Это был он, рыжий пацан с ломающимся голосом. Все в той же футболке и застиранных джинсах.

— Ну, привет, — удивленно пробормотал я, уставясь в скуластое, испещренное капельками веснушек лицо.

— Взаимно, — кивнул мальчишка, и в воздухе повисла бесцветная пауза.

— Не холодно тебе? — наконец сказал я, окидывая его взглядом. — Одежда, мягко говоря, не по сезону.

— Мне-то не холодно, — пацан смотрел под ноги. — Я же не отсюда. Вот им, — кивнул он на замершие ребячьи шеренги, — им холодно. А будет еще холоднее.

— Ну и что теперь делать?

— Этим другие займутся, Константин Дмитриевич, — устало протянул пацан. — А у вас своя дорога.

— Туда, что ли? — я показал глазами на вздыбившуюся у горизонта Струну.

— Угу, — кивнул он. — Только иначе, чем вы думаете.

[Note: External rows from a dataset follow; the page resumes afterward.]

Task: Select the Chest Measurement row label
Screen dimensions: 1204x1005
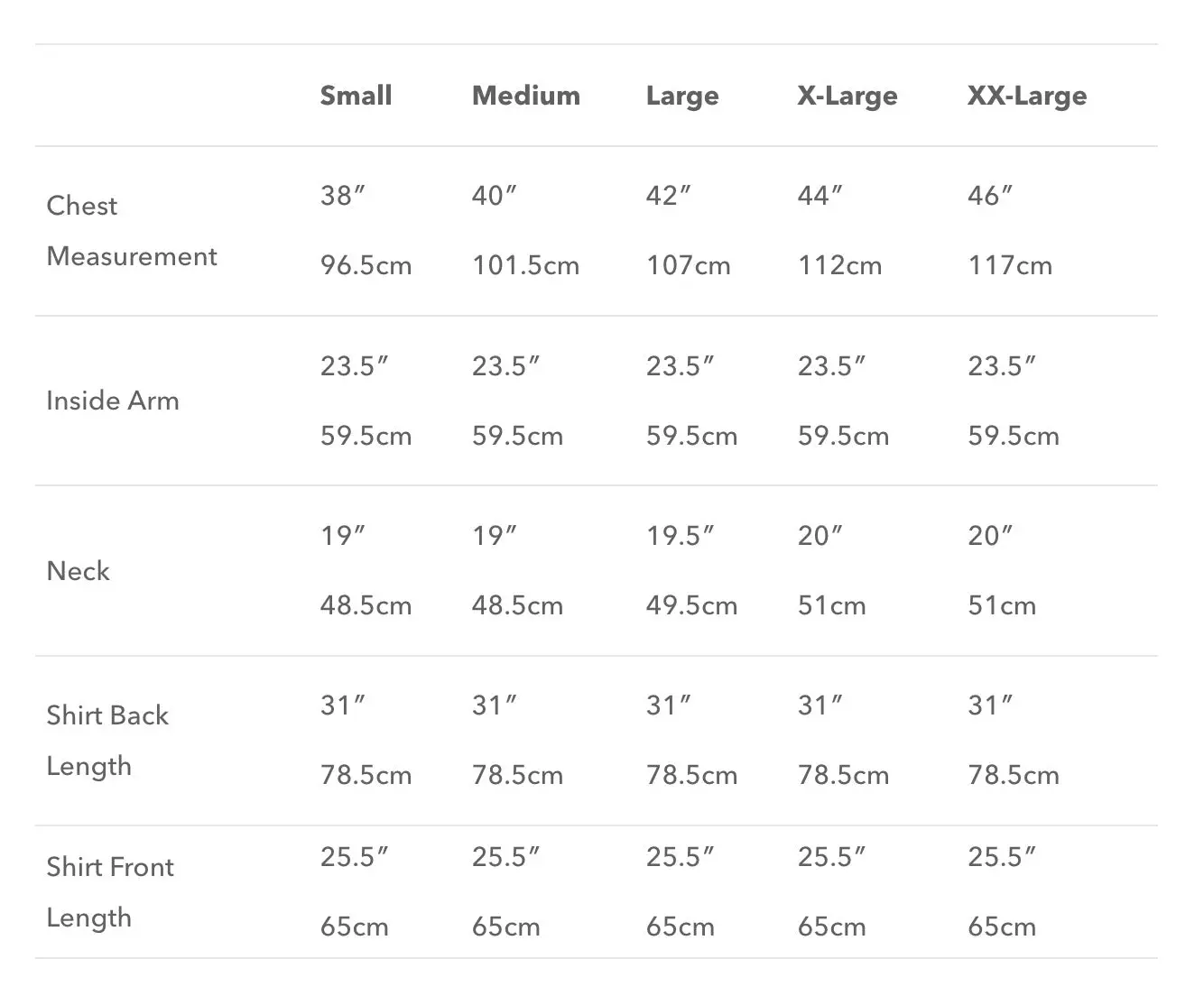Action: click(131, 231)
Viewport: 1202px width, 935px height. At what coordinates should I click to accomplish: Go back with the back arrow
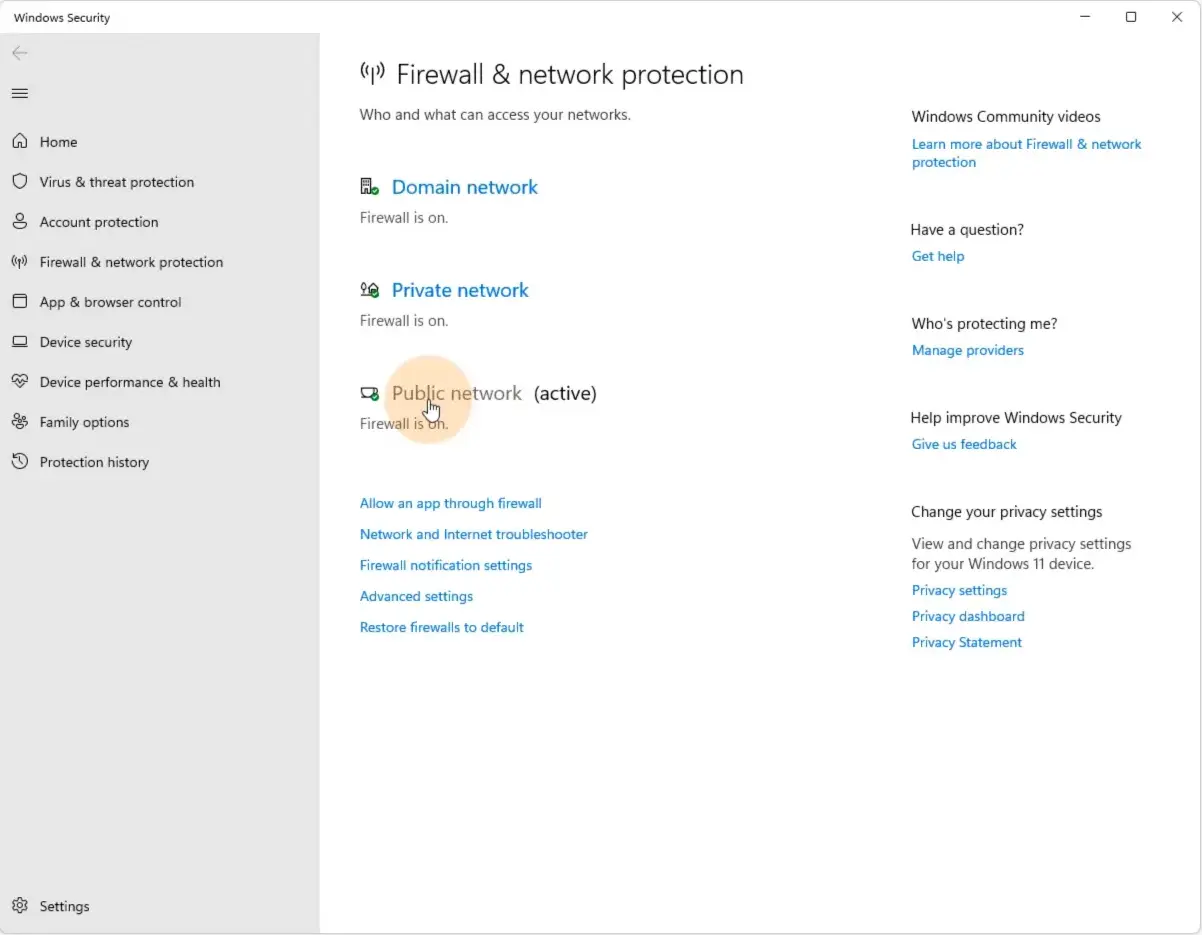19,53
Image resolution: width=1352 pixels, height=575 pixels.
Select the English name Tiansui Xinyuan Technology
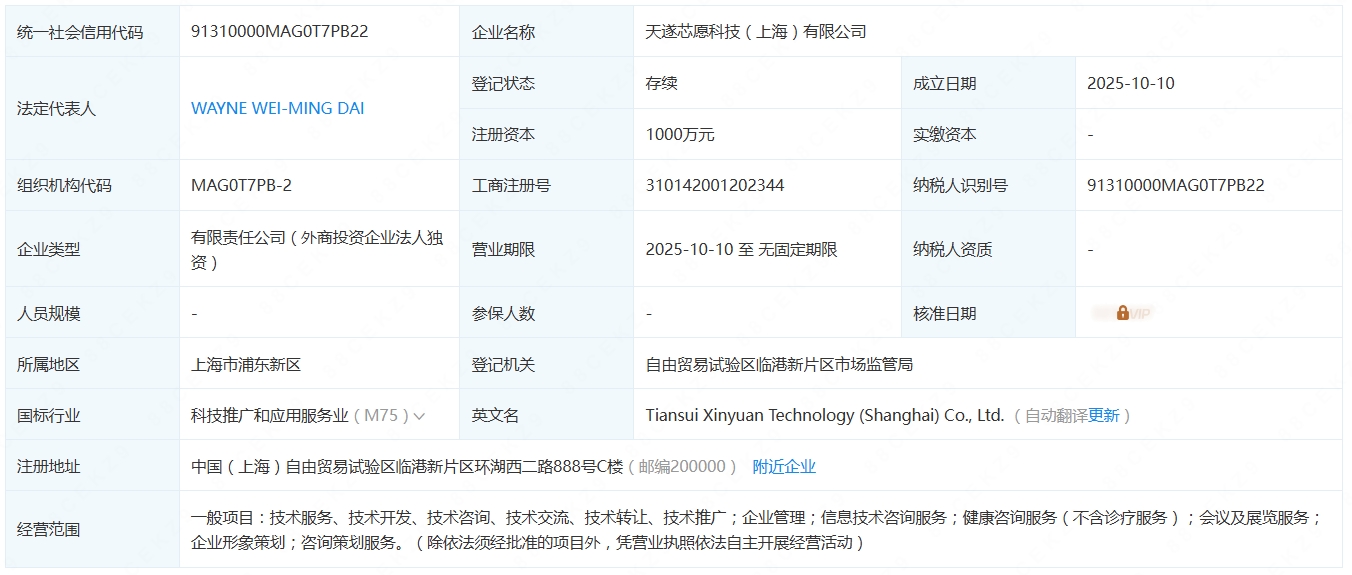tap(824, 415)
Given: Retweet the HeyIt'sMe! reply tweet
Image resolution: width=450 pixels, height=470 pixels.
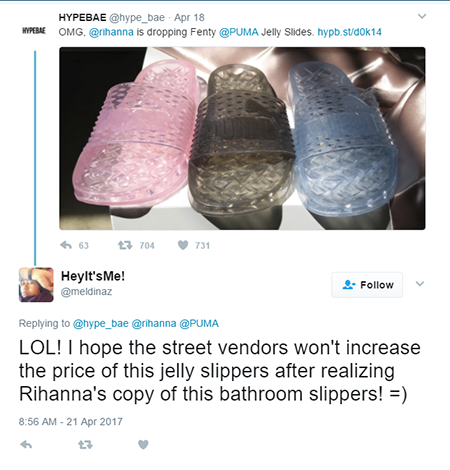Looking at the screenshot, I should pos(85,444).
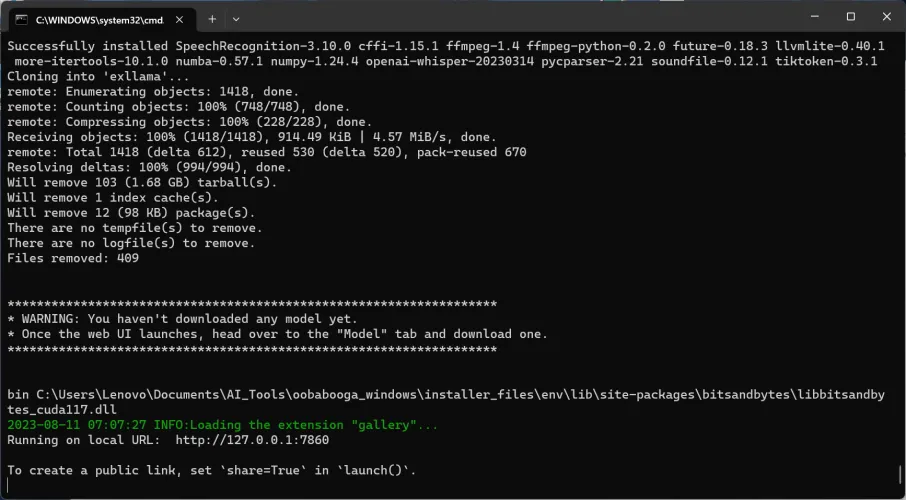Image resolution: width=906 pixels, height=500 pixels.
Task: Click the share=True public link hint
Action: coord(211,470)
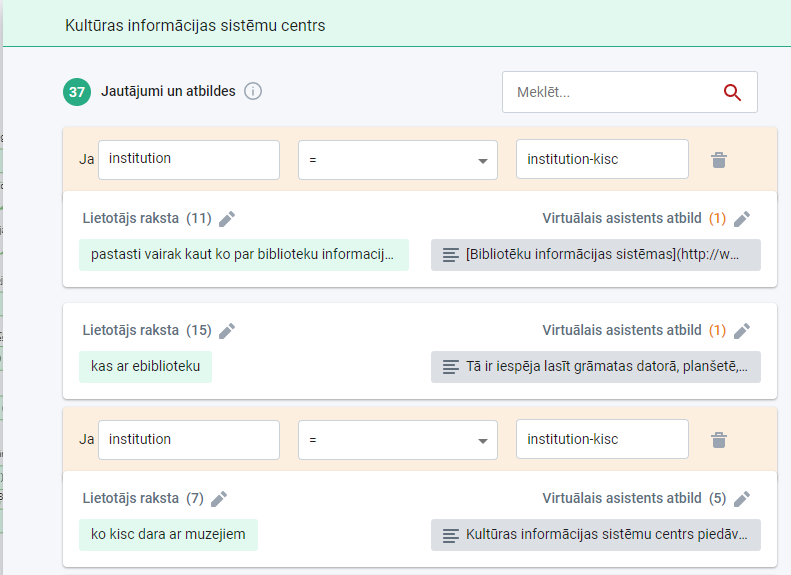Click the search magnifier icon
Viewport: 791px width, 575px height.
732,93
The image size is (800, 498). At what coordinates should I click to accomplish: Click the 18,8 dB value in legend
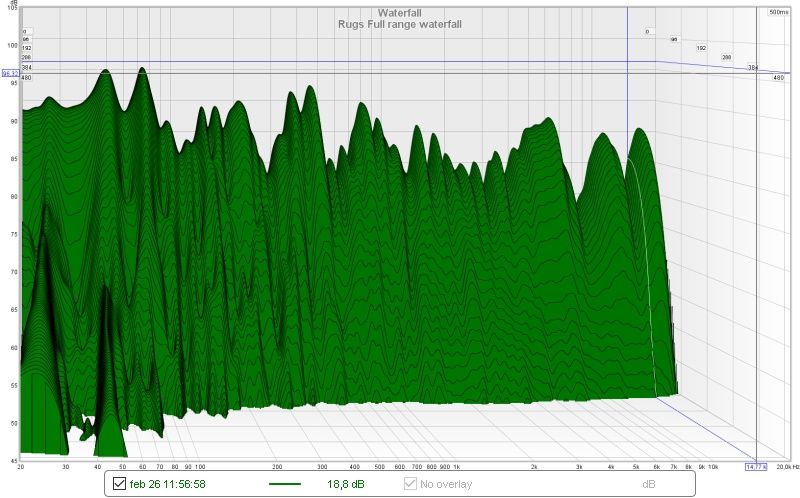(x=345, y=484)
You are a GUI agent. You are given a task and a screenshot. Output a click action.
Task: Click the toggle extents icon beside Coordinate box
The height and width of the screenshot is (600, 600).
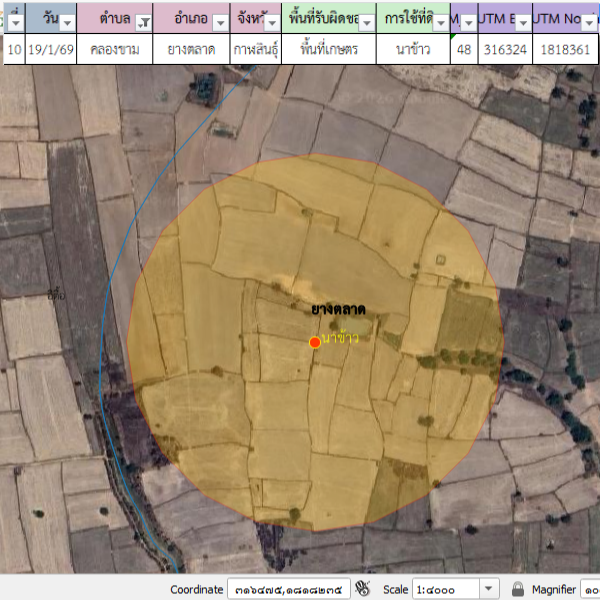pos(363,589)
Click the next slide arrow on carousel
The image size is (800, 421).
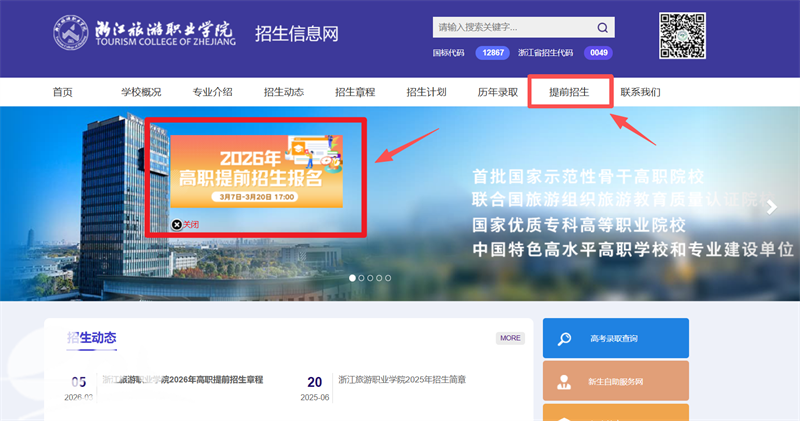coord(771,208)
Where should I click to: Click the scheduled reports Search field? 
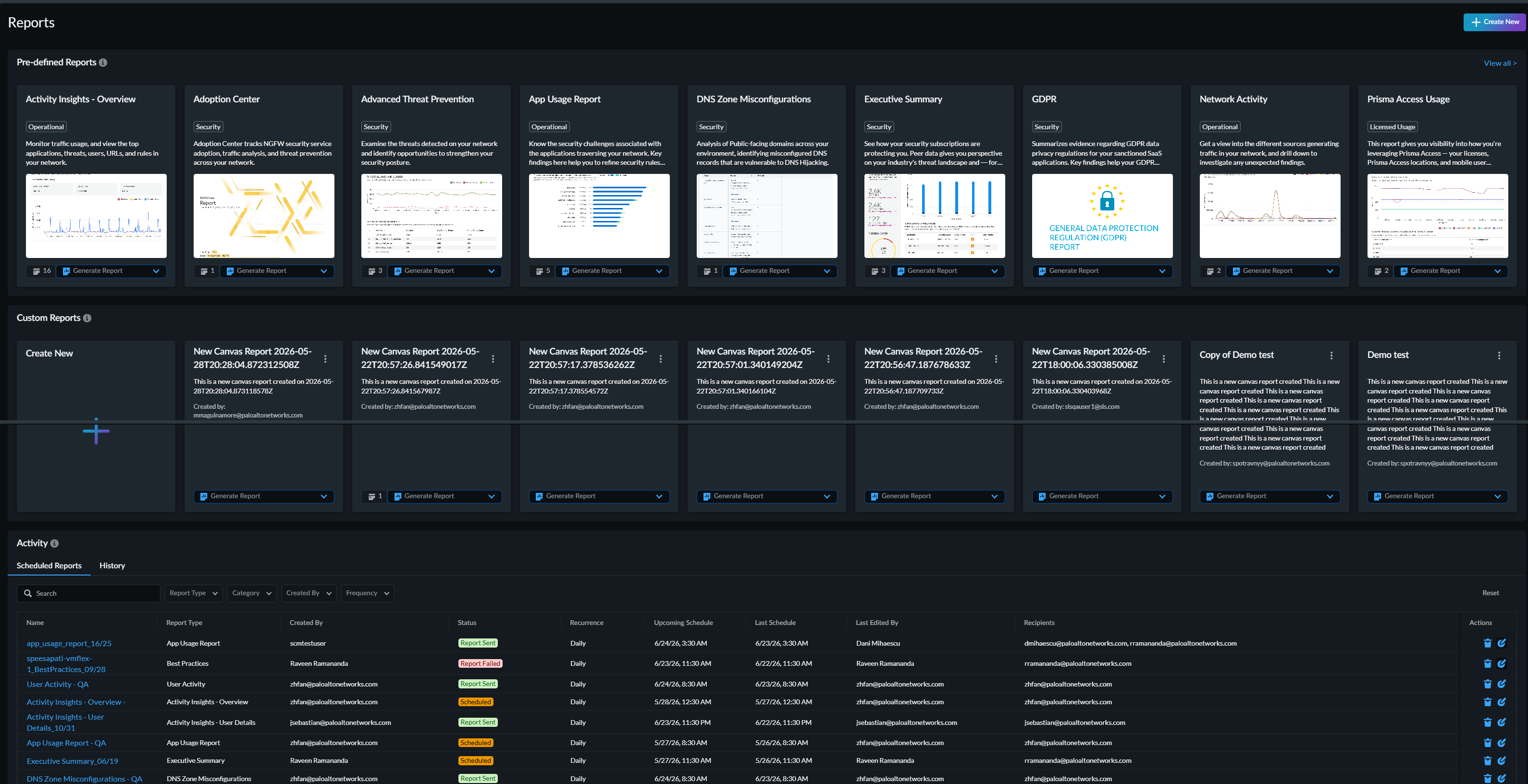[x=88, y=593]
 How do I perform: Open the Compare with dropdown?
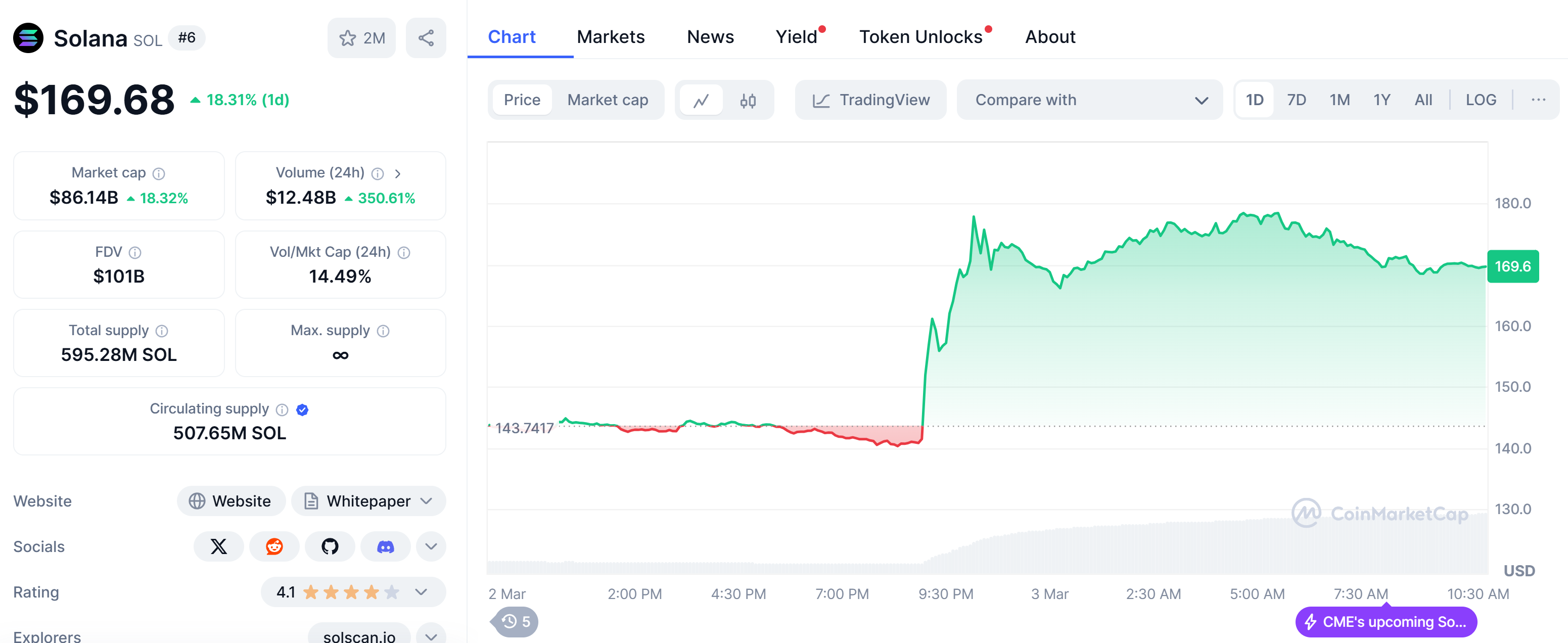pyautogui.click(x=1089, y=100)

— Откуда ты знаешь, что я думаю? — ухмыльнулся я. — Экстрасенс, что ли?

— Если бы… — без улыбки произнес мальчишка. — Только это неважно. Важно другое. Меня к вам послали, чтобы передать: она рвется. Запомнили? Она рвется.

— Ладно, — кивнул я машинально, совершенно не понимая, о чем речь. — А знаешь… — неожиданно выдохнул я, — вот уже полгода, как меня никто Константином Дмитриевичем не звал. Только Антоновичем.

— Как его? — махнул рукой вбок пацан, и, глянув туда, я увидел…

Костя стоял в снегу, но не тонул в нем — казалось, снег расступался возле его ног. Потому что белое его лицо было белее всех снегов мира, вместе взятых.

— Привет, тезка… — едва двигая губами, прошелестел он, и хотя между нами было не больше двух метров, мне показалось, будто звук доносится из невообразимых, за миллионы световых лет далей.

— П-привет… — лязгнув зубами, отозвался я. Не то чтобы мне сделалось страшно — хуже, чем было еще совсем недавно, видимо, и не бывает, обрадуешься любому страху, если он заменит скучную безнадежность. Но все-таки мурашки пробежали у меня по спине, и что-то встрепенулось глубоко-глубоко, точно форточка где-то во мне открылась.

— Все нормально, тезка… — медленно сказал он. — И что именем моим назвался — правильно. Ты даже сам не знаешь, насколько правильно. Но тебе надо знать… про меня, и Ленку, и девчонок… кто тогда отдал приказ… Кто кого спасал на самом деле… И ты узнаешь… когда-нибудь. И вот когда узнаешь — не мсти, понял? Им уже взвешено и отмерено. А сейчас мне пора, зовут меня.